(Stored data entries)
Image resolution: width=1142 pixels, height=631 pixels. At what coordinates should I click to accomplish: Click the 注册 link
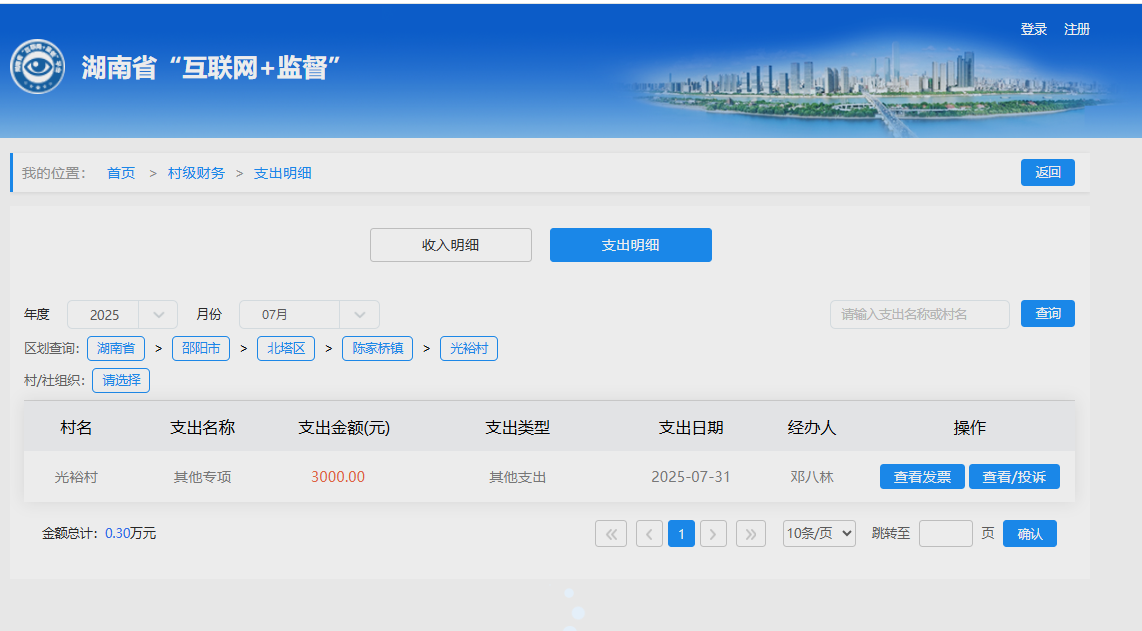pos(1077,29)
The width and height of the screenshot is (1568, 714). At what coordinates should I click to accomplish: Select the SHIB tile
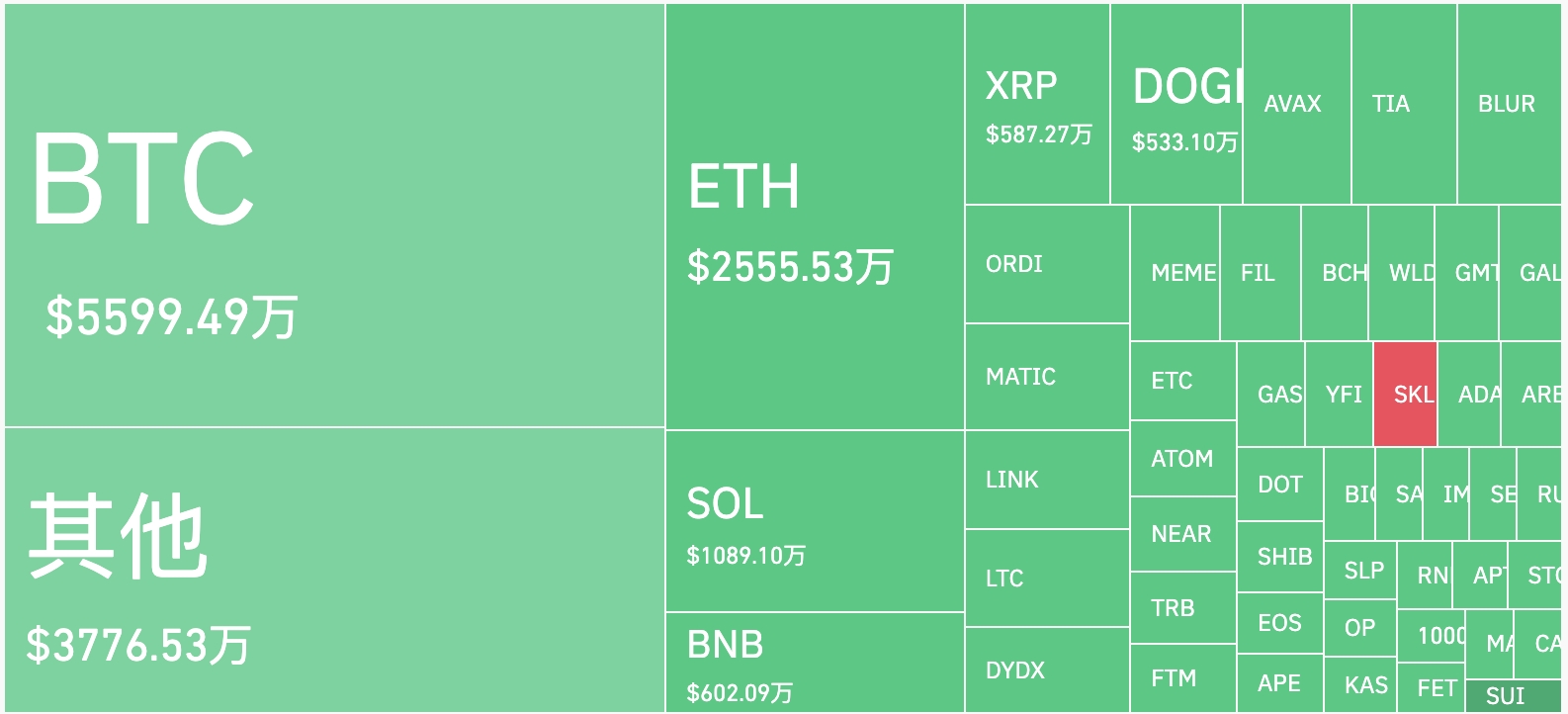(1280, 557)
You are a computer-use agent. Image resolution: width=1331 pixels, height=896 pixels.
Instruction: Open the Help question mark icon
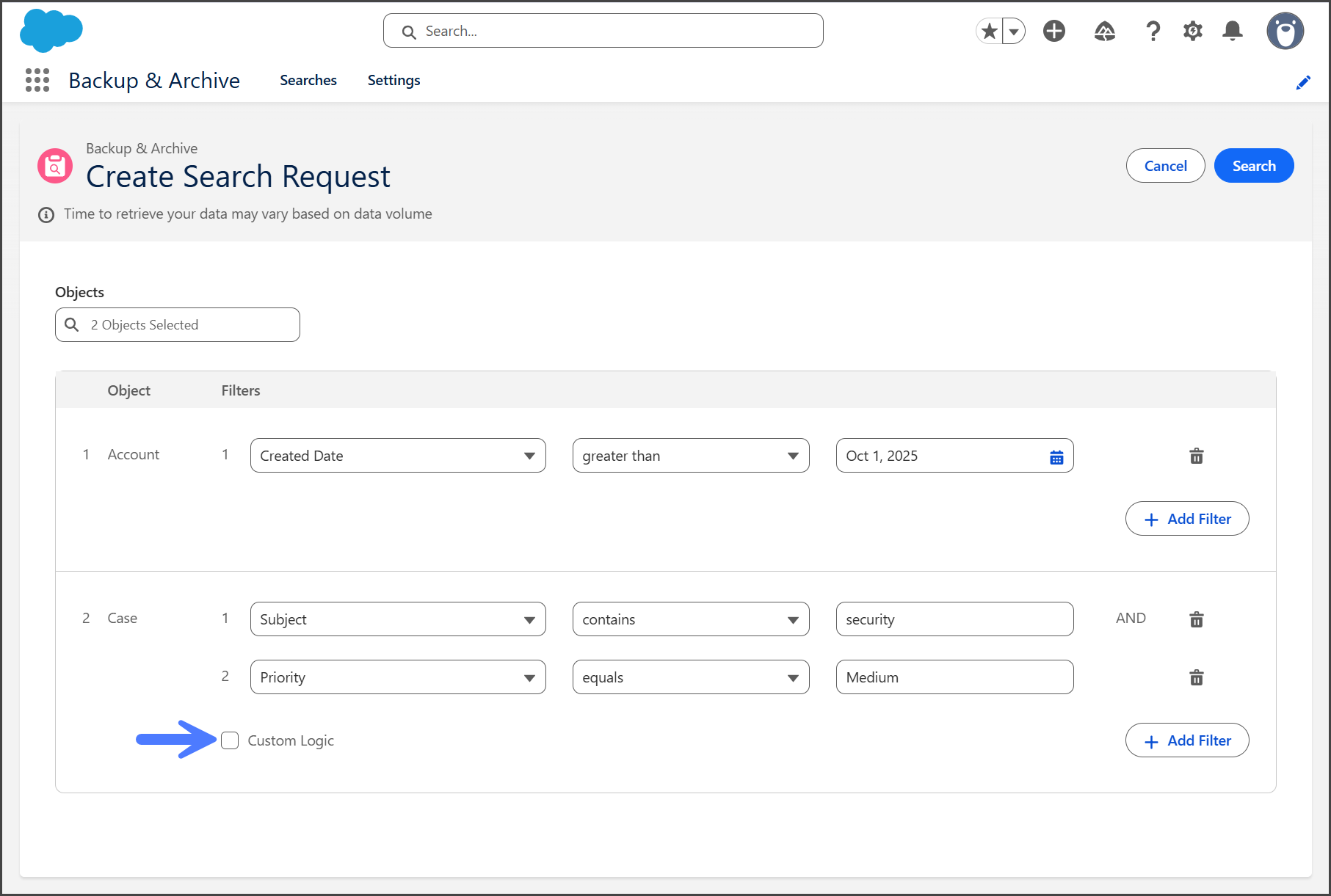[1153, 31]
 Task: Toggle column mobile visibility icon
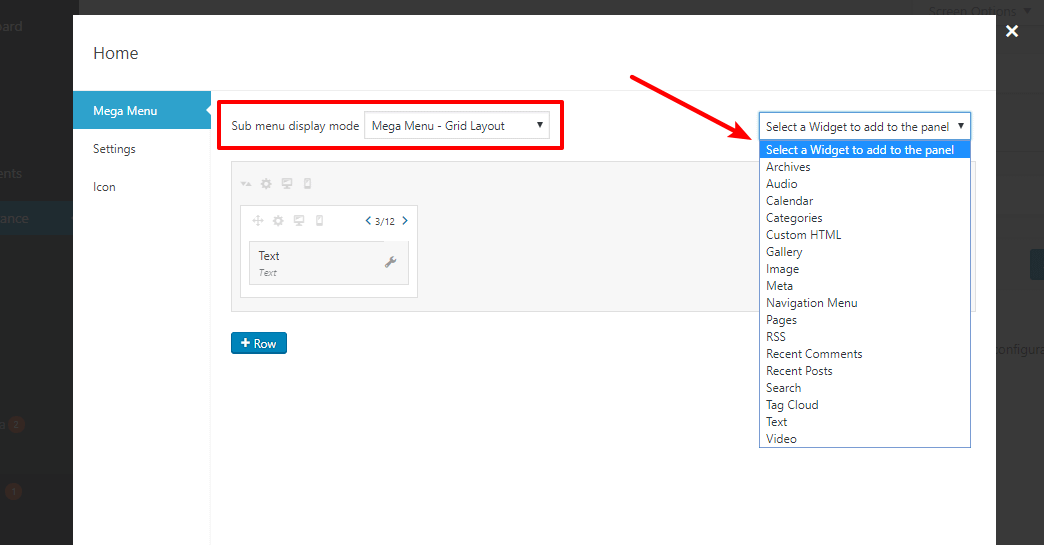320,221
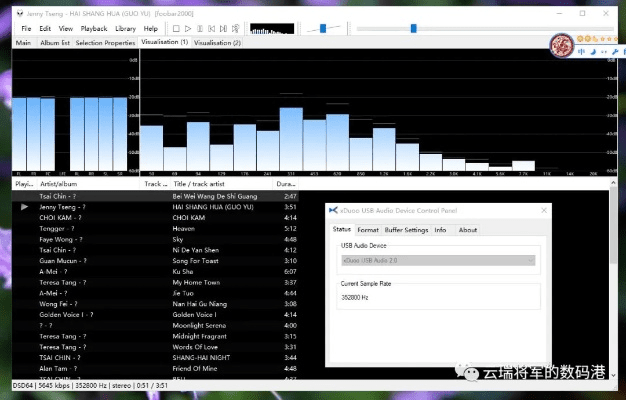
Task: Close the xDuoo control panel window
Action: 541,212
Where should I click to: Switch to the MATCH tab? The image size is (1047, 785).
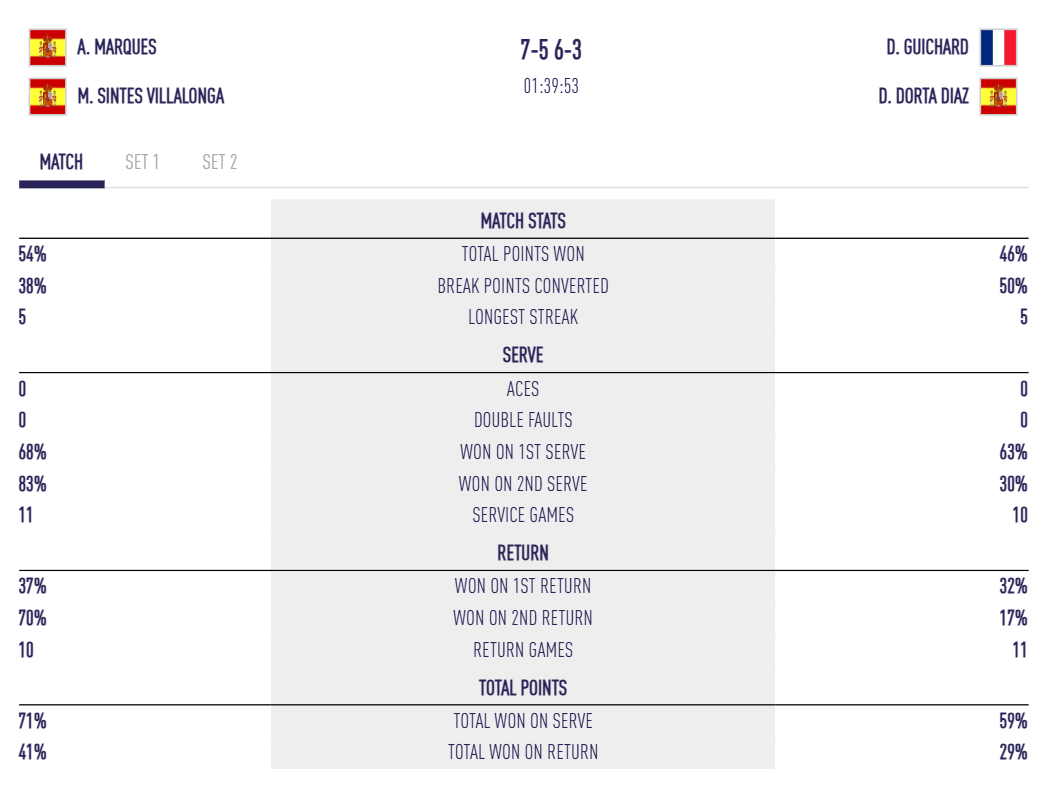point(61,162)
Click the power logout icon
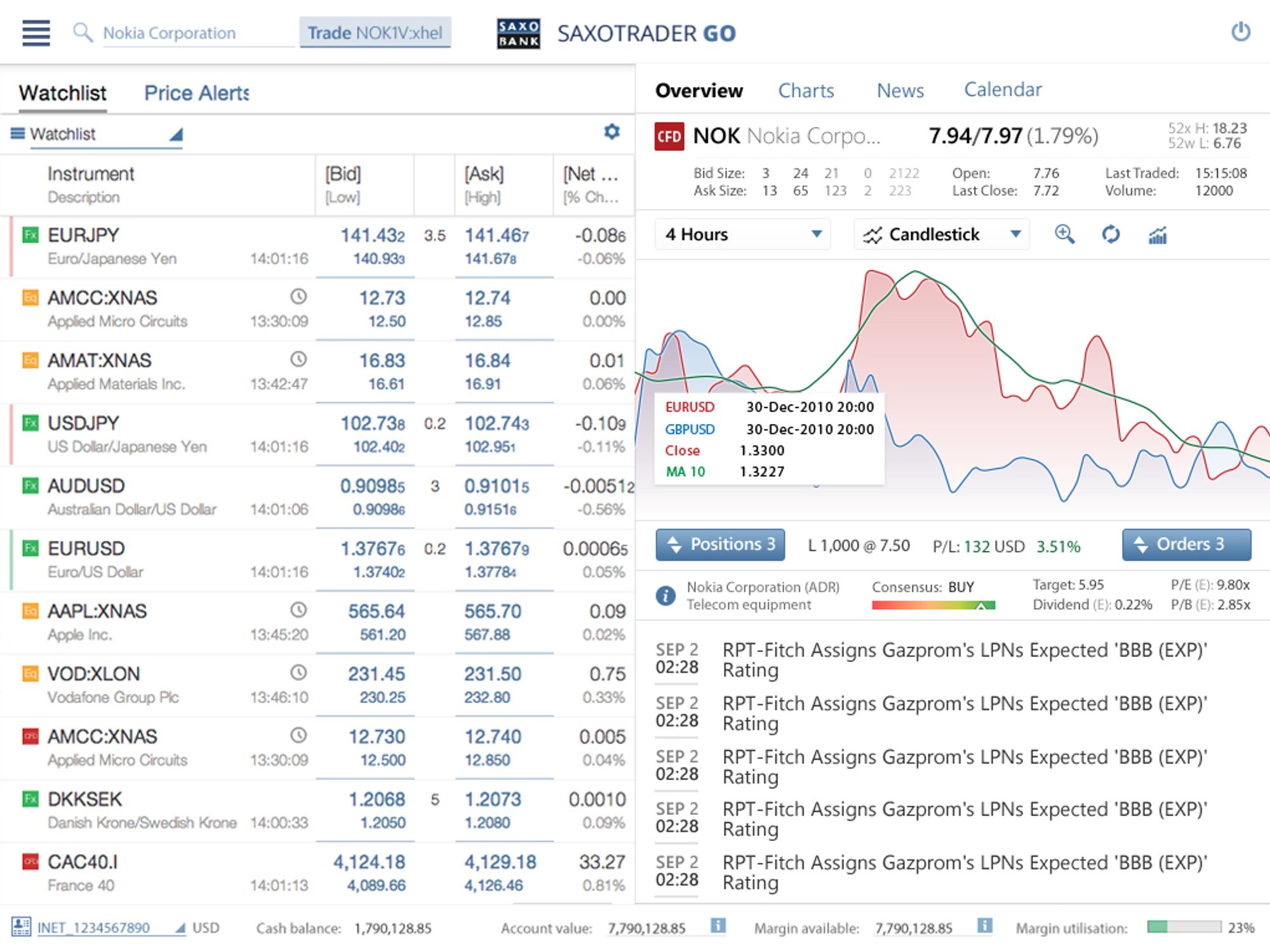This screenshot has width=1270, height=952. tap(1240, 32)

* PROBLEM TO WORK ON:
Where pictures appear, omit them, and transcribe exactly, with nothing else, the lines from the line with "The width and" through the final line of the records above, both ends included.

* SOLVED EXERCISE:
The width and height of the screenshot is (1568, 714). At what coordinates should I click to accomplish: Select the SHIB tile
(1280, 557)
You are a computer-use agent. Image resolution: width=1331 pixels, height=896 pixels.
Instruction: Open the Help question mark icon
[1153, 31]
 Task: Toggle column mobile visibility icon
320,221
Task: Close the xDuoo control panel window
Action: 541,212
Where should I click to: Switch to the MATCH tab? The image size is (1047, 785).
point(61,162)
Click the power logout icon
This screenshot has width=1270, height=952. tap(1240, 32)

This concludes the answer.